Os caminhões coletores são da empresa que atua no município há quatro anos – Foto: Reproducão/NDM

“Dez compactadoras de lixo adquiridas pelo município foram apresentadas para a coleta domiciliar”, diz um trecho de publicação oficial da Prefeitura de Magé no site do município, o que não é verdade, uma vez que a administração municipal não fez nenhuma compra de equipamentos, e muito menos abriu qualquer processo licitatório nesse sentido.

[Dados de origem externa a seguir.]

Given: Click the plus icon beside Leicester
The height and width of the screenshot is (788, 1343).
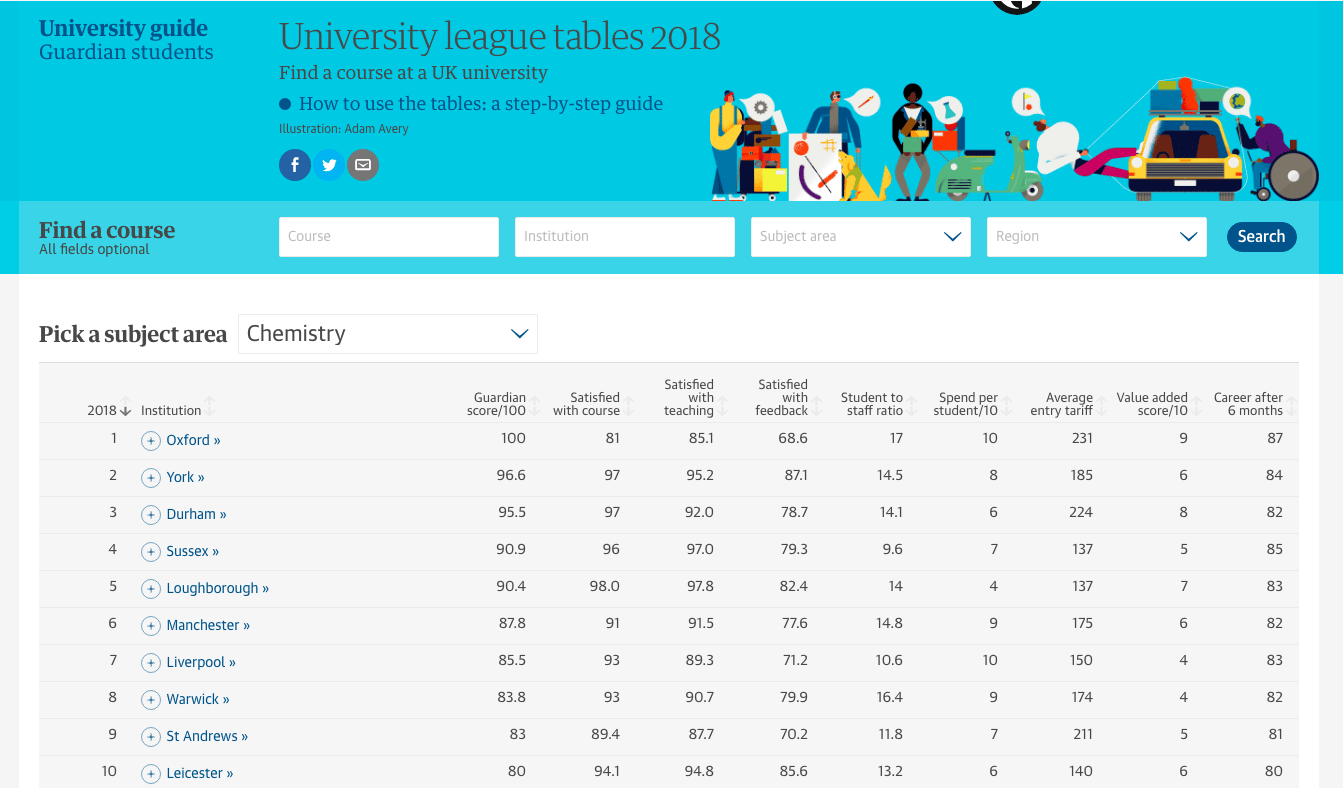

Os caminhões compactadores exibidos na praça da cidade na última quinta-feira (4) pertencem à Líbano Serviços de Limpeza Urbana e Construção  Civil, que tem como nome fantasia a marca Limppar. A empresa tem contrato com a municipalidade desde o segundo semestre de 2016 para fazer a coleta de lixo na cidade e já recebeu dos cofres municipais cerca de R$ 57 milhões.

De acordo com documentos que podem ser conferidos aqui, a Líbano recebeu dos cofres municipais até dezembro do ano passado exatos R$ 56.914.711,68. Foram R$ 4.061.187,26 em 2016, R$ 6.112.509,12 no ano seguinte, R$ 11.585.860,80 em 2018, R$ 18.495.419,54 em 2019 e R$ 16.659.734,96 em 2020.

A Líbano está registrada na Receita Federal em nome de Mônica Lima Barbosa, mulher do empresário Fernando Trabach Gomes, apontado pelo Ministério Público como líder de uma organização que teria sido montada para fraudar processos licitatórios em várias prefeituras. Os dois foram presos em agosto de 2017 na “Operação Caça Fantasma” e voltaram a ser detidos três meses depois, dessa vez acusados de um suposto golpe no setor imobiliário.

O casal controla mais duas empresas de coleta de lixo, a Kattak Serviços e Norte Brasil Serviços. Trabach, é acusado pelo Ministério Público de ter usado uma pessoa fictícia, George Augusto Pereira da Silva, para fraudar processos licitatórios.

*O espaço está aberto para manifestação da Prefeitura de Magé.